Beyond Loyola

Positioning the RCEP within the Philippines’ import-leaning economy

By and
Published May 28, 2023 at 7:58 pm
Graphic by Gerald Lois Roldan

ON FEBRUARY 21, 2023, the Philippines ratified the Regional Comprehensive Economic Partnership (RCEP) with the hope that joining the largest free trade agreement in the world would calm prices amid record-high inflation. As a member of the RCEP, the Philippines is granted freer access to trade with neighboring economic giants such as China, Japan, South Korea, and Australia with little to no restraint on quotas or taxes.

As an inflation-damaged and import-oriented economy, the implications of the RCEP on the Philippines will differ from its larger export-oriented neighbors. With the Philippines’ access to imports being eased, its structural advantages and disadvantages will both be amplified. Ultimately, the ratification of the RCEP bolsters the Philippines’ role as a global trading partner and improves its commercial appeal among the Southeast Asian and East Asia-Pacific regions.

Blurring borders

The RCEP aims to strengthen Southeast Asia’s economic ties with Australia, China, Japan, Korea, and New Zealand by further liberalizing international trade. These include greatly reducing customs duties, import-export quotas, and tariffs that otherwise limit the kind and volume of goods countries may exchange not covered by pre-existing trade agreements. Among its most prominent measures, the RCEP reduces tariffs on 92% of traded goods, introduces safeguards for e-commerce and intellectual property, and provides preferential market treatment to member states.
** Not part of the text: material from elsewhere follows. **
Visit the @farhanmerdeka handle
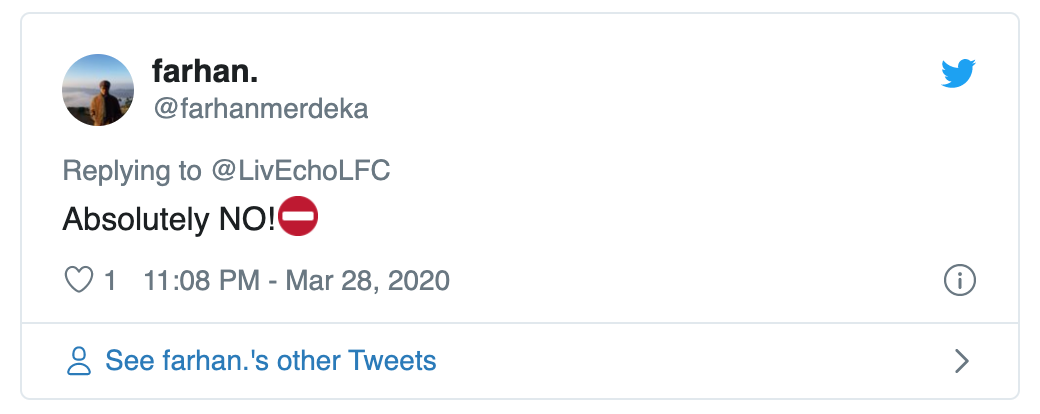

In the Philippines’ inflation-ridden and import-oriented context, these policies allow local firms to import and manufacture goods at lower costs. This will provide the market with a wider variety of commodities and strengthen strategic partnerships with larger economies. Philippine exports will also find wider markets with the ease in distribution policies.

Outside the country, foreign investors are likely to enjoy larger profit margins due to the lowered import costs and currency differentials, making the Philippines a promising site for business ventures. Department of Trade and Industry (DTI) Secretary Alfredo Pascual welcomed the agreement in a virtual briefing, expecting that foreign investors are “ready to avail of the advantages being afforded to use under RCEP.”

“We just have to rely on our expectation that RCEP will lead them towards a favorable decision in investing in the Philippines and making the [country] their production base or supplying the goods to the RCEP region,” he added.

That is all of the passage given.